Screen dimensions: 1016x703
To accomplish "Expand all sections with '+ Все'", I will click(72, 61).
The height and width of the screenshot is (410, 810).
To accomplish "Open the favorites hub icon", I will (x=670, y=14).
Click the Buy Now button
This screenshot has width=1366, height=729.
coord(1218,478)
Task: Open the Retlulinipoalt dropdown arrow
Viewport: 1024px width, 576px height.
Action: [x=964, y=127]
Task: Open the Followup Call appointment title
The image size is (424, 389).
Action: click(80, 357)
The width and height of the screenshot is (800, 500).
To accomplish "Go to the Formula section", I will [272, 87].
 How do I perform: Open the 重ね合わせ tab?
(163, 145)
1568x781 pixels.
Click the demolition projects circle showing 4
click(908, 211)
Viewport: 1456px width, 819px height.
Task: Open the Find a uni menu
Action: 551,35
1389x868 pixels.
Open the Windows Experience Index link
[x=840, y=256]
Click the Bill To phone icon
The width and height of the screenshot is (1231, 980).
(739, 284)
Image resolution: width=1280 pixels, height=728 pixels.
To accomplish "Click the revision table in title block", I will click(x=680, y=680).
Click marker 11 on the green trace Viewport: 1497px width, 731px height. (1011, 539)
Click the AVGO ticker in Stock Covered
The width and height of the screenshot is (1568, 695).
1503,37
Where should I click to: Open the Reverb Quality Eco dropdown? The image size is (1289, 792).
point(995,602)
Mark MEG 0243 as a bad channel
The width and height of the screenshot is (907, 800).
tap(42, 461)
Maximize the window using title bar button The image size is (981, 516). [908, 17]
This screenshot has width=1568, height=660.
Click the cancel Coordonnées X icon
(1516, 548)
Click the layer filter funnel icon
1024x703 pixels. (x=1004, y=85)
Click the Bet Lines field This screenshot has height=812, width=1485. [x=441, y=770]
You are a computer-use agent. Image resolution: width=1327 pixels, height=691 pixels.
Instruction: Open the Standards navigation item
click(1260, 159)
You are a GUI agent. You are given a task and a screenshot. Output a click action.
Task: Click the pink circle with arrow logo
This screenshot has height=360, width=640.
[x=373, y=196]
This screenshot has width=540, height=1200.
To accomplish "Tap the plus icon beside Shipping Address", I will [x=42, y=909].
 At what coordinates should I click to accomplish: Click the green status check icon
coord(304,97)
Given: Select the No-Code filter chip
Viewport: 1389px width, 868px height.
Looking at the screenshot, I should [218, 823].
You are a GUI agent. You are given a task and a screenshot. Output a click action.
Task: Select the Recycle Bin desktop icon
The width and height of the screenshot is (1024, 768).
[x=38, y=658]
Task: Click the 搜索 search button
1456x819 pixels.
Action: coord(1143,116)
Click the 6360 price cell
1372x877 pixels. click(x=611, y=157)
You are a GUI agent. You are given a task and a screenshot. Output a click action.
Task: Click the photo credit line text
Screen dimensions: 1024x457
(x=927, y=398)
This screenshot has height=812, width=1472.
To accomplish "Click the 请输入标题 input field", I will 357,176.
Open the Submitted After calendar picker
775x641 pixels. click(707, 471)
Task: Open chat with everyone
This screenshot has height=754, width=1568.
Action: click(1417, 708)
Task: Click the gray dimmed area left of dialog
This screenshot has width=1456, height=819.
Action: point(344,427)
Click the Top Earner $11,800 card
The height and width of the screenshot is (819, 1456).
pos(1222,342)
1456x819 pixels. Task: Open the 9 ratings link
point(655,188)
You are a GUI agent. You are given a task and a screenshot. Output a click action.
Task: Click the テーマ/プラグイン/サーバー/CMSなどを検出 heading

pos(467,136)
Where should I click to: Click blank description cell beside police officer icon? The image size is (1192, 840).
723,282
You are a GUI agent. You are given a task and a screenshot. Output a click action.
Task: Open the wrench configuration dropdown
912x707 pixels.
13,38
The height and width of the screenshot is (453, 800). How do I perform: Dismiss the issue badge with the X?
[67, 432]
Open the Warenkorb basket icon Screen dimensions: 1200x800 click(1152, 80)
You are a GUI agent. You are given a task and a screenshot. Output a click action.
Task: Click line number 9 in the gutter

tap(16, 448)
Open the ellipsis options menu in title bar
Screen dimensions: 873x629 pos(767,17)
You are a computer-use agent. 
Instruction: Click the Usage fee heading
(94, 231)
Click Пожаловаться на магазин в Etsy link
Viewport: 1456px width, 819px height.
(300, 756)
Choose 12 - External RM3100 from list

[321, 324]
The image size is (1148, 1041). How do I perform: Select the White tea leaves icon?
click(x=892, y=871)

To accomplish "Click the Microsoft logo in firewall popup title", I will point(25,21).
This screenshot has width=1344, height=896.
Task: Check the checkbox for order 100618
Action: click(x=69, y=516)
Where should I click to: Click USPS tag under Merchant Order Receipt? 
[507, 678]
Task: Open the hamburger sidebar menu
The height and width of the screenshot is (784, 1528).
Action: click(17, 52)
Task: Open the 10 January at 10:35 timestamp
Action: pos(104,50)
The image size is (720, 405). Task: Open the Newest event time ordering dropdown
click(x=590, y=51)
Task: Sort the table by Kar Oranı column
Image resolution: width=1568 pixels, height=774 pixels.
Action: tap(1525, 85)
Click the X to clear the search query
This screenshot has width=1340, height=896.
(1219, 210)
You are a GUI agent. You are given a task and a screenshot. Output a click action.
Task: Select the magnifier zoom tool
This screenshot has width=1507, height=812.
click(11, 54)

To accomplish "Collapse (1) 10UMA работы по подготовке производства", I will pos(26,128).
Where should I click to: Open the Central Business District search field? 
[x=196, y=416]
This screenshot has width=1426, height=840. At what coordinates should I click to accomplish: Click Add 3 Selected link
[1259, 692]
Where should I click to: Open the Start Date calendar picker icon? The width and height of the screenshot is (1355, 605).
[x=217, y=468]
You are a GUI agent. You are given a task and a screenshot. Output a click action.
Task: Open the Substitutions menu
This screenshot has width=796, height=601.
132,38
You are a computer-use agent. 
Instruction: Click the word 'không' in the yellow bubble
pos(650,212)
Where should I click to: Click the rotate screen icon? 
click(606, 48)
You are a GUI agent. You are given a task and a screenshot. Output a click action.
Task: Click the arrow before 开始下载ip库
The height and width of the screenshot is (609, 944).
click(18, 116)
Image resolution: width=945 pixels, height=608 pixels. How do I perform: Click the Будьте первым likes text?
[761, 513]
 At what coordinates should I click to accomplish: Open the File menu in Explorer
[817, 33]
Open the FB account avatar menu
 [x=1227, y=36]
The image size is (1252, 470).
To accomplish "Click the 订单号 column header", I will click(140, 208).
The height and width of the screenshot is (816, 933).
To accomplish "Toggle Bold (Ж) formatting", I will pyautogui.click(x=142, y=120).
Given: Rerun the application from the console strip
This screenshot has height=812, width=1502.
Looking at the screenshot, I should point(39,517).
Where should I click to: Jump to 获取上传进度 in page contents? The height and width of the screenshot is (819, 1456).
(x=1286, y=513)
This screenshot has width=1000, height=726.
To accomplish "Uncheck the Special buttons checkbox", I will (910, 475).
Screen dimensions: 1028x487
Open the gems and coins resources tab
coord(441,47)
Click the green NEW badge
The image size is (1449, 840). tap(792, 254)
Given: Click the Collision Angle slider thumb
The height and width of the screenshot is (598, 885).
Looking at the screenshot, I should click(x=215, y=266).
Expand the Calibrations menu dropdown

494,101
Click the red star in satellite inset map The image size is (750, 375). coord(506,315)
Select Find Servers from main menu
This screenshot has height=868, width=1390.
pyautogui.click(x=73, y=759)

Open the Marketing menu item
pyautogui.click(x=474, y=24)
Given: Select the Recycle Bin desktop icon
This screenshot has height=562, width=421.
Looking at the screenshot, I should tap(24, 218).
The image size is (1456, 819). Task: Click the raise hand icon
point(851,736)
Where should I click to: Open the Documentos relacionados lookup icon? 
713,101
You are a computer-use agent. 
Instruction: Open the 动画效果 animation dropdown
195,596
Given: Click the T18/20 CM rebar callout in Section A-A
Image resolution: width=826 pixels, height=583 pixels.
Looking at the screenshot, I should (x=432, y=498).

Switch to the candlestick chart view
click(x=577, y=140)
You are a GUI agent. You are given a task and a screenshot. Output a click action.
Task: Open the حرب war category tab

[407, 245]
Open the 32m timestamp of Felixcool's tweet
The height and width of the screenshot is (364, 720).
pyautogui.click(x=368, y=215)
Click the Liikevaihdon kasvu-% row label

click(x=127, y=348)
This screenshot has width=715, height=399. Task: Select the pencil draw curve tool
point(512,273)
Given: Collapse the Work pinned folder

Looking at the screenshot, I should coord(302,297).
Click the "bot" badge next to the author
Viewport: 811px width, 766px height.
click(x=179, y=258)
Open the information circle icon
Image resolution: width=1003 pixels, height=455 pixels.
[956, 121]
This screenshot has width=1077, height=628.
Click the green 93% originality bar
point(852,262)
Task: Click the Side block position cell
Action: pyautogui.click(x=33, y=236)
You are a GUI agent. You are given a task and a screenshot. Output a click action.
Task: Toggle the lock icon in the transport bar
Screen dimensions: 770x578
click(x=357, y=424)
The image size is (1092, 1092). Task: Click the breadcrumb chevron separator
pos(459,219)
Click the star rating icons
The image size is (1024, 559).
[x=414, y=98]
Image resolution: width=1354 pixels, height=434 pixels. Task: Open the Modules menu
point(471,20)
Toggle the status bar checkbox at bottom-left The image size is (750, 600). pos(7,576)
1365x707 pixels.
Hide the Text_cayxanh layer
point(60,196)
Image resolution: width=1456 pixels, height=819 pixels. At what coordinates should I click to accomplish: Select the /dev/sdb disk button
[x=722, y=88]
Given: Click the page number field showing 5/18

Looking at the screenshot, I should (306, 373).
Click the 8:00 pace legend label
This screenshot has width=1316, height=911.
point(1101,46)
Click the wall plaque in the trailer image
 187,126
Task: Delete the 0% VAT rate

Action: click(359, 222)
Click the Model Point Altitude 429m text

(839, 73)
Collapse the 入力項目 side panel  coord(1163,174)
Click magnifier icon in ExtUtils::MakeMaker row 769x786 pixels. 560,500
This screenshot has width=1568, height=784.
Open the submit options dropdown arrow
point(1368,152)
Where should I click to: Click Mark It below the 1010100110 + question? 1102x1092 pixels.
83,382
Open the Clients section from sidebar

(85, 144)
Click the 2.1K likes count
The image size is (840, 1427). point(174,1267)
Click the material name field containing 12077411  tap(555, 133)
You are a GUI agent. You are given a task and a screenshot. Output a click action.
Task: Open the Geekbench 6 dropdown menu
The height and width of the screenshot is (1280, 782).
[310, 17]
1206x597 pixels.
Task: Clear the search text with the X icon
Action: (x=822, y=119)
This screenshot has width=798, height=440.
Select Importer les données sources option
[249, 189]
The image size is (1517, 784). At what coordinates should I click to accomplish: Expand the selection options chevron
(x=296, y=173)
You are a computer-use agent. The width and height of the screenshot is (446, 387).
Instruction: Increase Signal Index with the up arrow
========
(Task description): Copy out the listing above word for word, from its first line through the line that contains "will [x=42, y=909].".

(Full answer):
Screen dimensions: 1016x703
To accomplish "Expand all sections with '+ Все'", I will click(72, 61).
The height and width of the screenshot is (410, 810).
To accomplish "Open the favorites hub icon", I will (x=670, y=14).
Click the Buy Now button
This screenshot has width=1366, height=729.
coord(1218,478)
Task: Open the Retlulinipoalt dropdown arrow
Viewport: 1024px width, 576px height.
Action: [x=964, y=127]
Task: Open the Followup Call appointment title
The image size is (424, 389).
Action: click(80, 357)
The width and height of the screenshot is (800, 500).
To accomplish "Go to the Formula section", I will [272, 87].
 How do I perform: Open the 重ね合わせ tab?
(163, 145)
1568x781 pixels.
Click the demolition projects circle showing 4
click(908, 211)
Viewport: 1456px width, 819px height.
Task: Open the Find a uni menu
Action: 551,35
1389x868 pixels.
Open the Windows Experience Index link
[x=840, y=256]
Click the Bill To phone icon
The width and height of the screenshot is (1231, 980).
(739, 284)
Image resolution: width=1280 pixels, height=728 pixels.
To accomplish "Click the revision table in title block", I will click(x=680, y=680).
Click marker 11 on the green trace Viewport: 1497px width, 731px height. (1011, 539)
Click the AVGO ticker in Stock Covered
The width and height of the screenshot is (1568, 695).
1503,37
Where should I click to: Open the Reverb Quality Eco dropdown? The image size is (1289, 792).
point(995,602)
Mark MEG 0243 as a bad channel
The width and height of the screenshot is (907, 800).
tap(42, 461)
Maximize the window using title bar button The image size is (981, 516). [908, 17]
This screenshot has width=1568, height=660.
Click the cancel Coordonnées X icon
(1516, 548)
Click the layer filter funnel icon
1024x703 pixels. (x=1004, y=85)
Click the Bet Lines field This screenshot has height=812, width=1485. [x=441, y=770]
You are a computer-use agent. Image resolution: width=1327 pixels, height=691 pixels.
Instruction: Open the Standards navigation item
click(1260, 159)
You are a GUI agent. You are given a task and a screenshot. Output a click action.
Task: Click the pink circle with arrow logo
This screenshot has height=360, width=640.
[x=373, y=196]
This screenshot has width=540, height=1200.
To accomplish "Tap the plus icon beside Shipping Address", I will [x=42, y=909].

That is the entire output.